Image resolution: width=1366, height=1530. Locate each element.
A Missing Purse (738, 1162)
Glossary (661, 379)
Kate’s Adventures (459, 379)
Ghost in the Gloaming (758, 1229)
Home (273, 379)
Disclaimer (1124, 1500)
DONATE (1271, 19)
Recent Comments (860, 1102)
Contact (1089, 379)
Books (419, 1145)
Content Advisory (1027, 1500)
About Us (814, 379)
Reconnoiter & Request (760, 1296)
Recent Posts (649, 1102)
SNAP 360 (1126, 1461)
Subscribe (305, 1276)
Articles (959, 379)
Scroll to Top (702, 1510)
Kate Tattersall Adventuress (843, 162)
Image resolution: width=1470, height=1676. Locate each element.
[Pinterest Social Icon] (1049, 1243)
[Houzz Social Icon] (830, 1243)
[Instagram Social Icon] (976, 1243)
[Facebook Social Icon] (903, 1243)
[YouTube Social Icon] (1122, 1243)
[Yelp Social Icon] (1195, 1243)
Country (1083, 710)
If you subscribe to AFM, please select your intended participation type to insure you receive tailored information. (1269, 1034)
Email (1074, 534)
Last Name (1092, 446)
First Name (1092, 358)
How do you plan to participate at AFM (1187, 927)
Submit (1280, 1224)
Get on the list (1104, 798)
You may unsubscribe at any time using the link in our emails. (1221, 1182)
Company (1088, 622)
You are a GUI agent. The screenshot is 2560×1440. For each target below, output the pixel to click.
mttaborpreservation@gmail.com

**Work request:** An exact copy of the lines above between the line holding "Contact (1089, 379)" and the line holding "You are a GUI", inclusive, is the whole answer.

**Solution below:**
Contact (1089, 379)
Books (419, 1145)
Content Advisory (1027, 1500)
About Us (814, 379)
Reconnoiter & Request (760, 1296)
Recent Posts (649, 1102)
SNAP 360 (1126, 1461)
Subscribe (305, 1276)
Articles (959, 379)
Scroll to Top (702, 1510)
Kate Tattersall Adventuress (843, 162)
Image resolution: width=1470, height=1676. Locate each element.
[Pinterest Social Icon] (1049, 1243)
[Houzz Social Icon] (830, 1243)
[Instagram Social Icon] (976, 1243)
[Facebook Social Icon] (903, 1243)
[YouTube Social Icon] (1122, 1243)
[Yelp Social Icon] (1195, 1243)
Country (1083, 710)
If you subscribe to AFM, please select your intended participation type to insure you receive tailored information. (1269, 1034)
Email (1074, 534)
Last Name (1092, 446)
First Name (1092, 358)
How do you plan to participate at AFM (1187, 927)
Submit (1280, 1224)
Get on the list (1104, 798)
You may unsubscribe at any time using the link in our emails. (1221, 1182)
Company (1088, 622)
You are a GUI agent. The screenshot is 2560×1440. For each target below, output the pixel to click.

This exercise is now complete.